As some of the oldest organisms on our planet, trees demonstrate their capacity to join earth, water and sky through their own bodies to transform the energy of the sun into oxygen and food. Forests are the guardians of the planetary atmosphere and are integral in many planetary processes such as the carbon dioxide/oxygen cycle, the water cycle and the nitrogen cycle. Trees not only absorb carbon dioxide, they also filter sewage and farm chemicals, reduce the effects of animal wastes, clean roadside spills and clean water runoff into streams. Trees slow down rainwater runoff and reduce erosion. They also act as wind breaks, offer shade and reduce noise pollution. Wood provides shelter or warmth. Wood is used for musical instruments, tools and also for boats or canoes. Aldo Leopold (1887-1948) was inspired by the forest wildlands and dedicated himself to nature conservation — not just for the physical well-being of humans, but to maintain the integrity of natural ecosystems. We live in total interdependence with trees and other plants, but they enhance the quality of our lives in so many ways.

The presence of trees can also affect our mental and emotional state. Consider, for example, the tranquility and serenity people feel when they sit under a tree or walk through a forest. John Muir claimed, “Come to the woods, for here is rest.” In literature, Thoreau writes about the “living spirit of the tree” and declares a tree to be “full of poetry.” Poet Joyce Kilmer says that he’ll “never see a poem lovely as a tree.” I recall from my childhood the joy and excitement felt climbing trees and the magic of building a treehouse.

Many of the world's ancient belief systems include the concept of sacred groves where trees are revered and respected.
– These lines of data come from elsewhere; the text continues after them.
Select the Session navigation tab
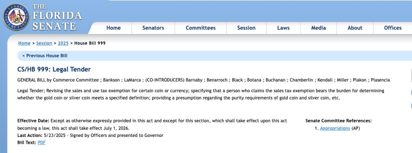 (246, 28)
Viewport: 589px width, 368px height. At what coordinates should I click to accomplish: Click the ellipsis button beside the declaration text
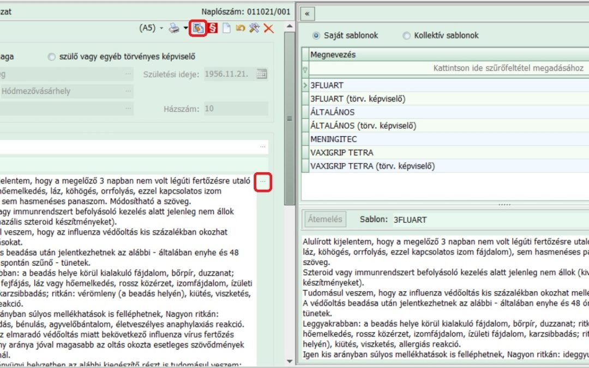[263, 180]
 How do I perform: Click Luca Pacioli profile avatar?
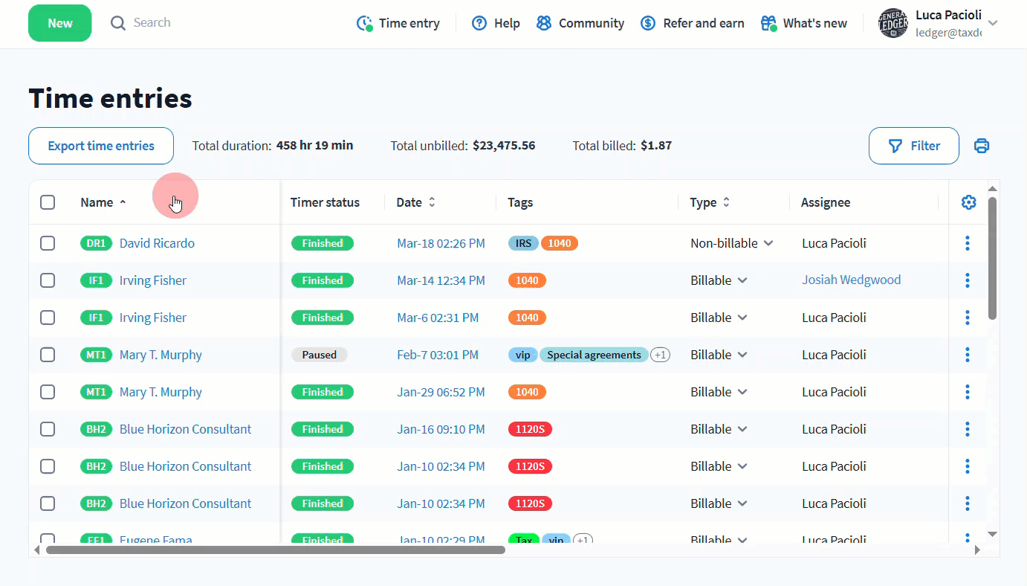coord(892,23)
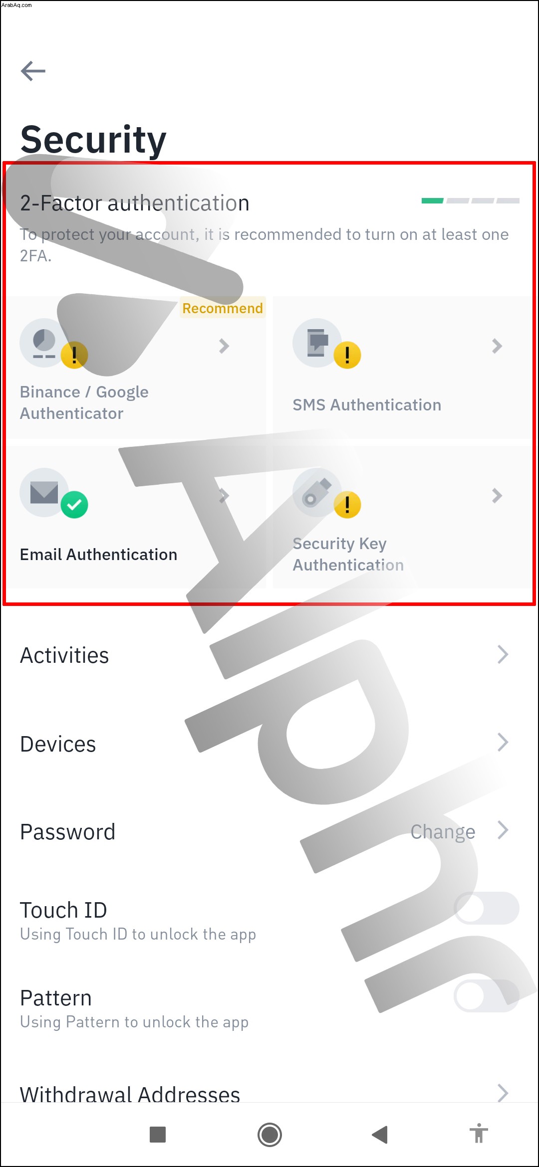Tap Change next to Password
The width and height of the screenshot is (539, 1167).
[443, 831]
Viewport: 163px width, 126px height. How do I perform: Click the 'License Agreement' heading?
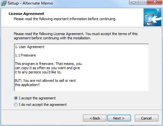point(26,14)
From ancient NorseBaltic and Celtic mythologies, to the NigerianIndian and Mongolian cosmological thought, extending far east in the ancient Shinto faith of Japan and the forest peoples of Malaysia, sacred groves are considered living temples. The Druids had rituals involving Yew or Oak groves, African tribes people live intimately with the baobab trees. In both India and Sri Lanka, Buddhists venerate the Bodhi Tree. Native Americans call trees The Standing People. The Kabala discusses the tree of life or world tree. This great tree acts as an Axis mundi, supporting or holding up the cosmos, and providing a link between the heavens, earth and underworld.
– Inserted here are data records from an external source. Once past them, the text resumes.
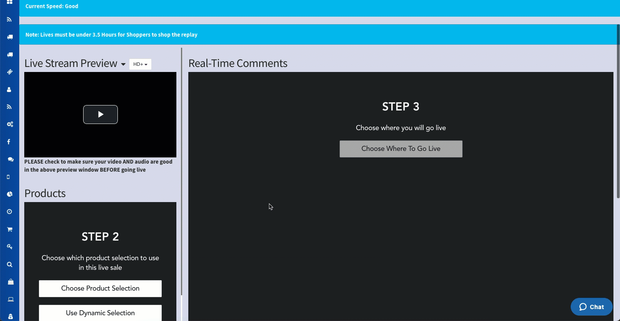Click the shopping bag sidebar icon

pyautogui.click(x=10, y=282)
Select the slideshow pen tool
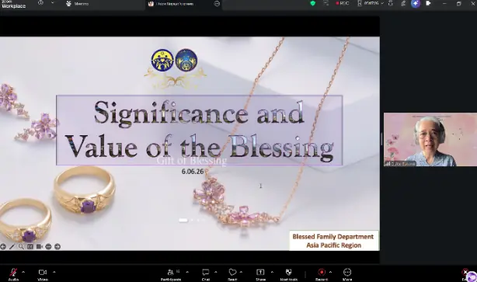This screenshot has width=477, height=282. pyautogui.click(x=12, y=246)
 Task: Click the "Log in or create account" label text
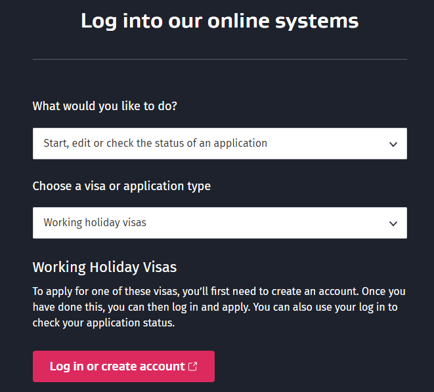pyautogui.click(x=117, y=366)
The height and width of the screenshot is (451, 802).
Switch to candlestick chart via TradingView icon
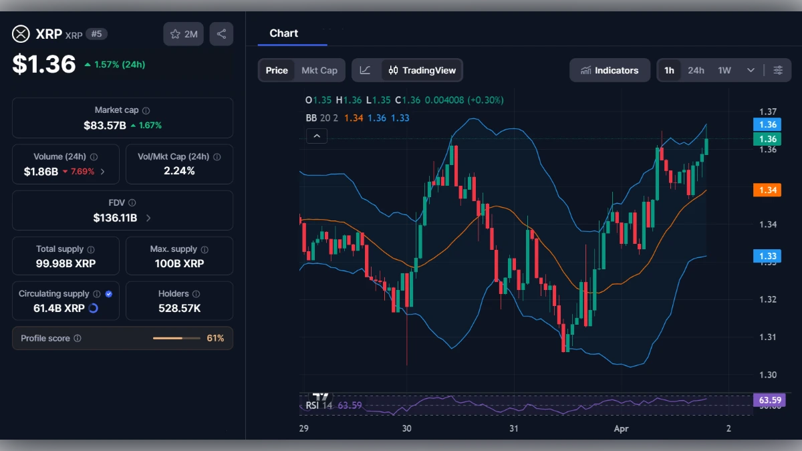[394, 69]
“Unless moved by humans, trees remain rooted in one place throughout their lifetime, preserving their native character. They stand tall, solid and strong, rooted in the earth. They become an integral part of the place where they live, a contributing member of the biotic community. Perhaps there is no better example for us, as humans, to emulate. Listening to the trees, we can learn not only about a particular geographic place, but also about our place in the larger community of life.” Ruth Wilson

Enjoy the aesthetic wonder of trees!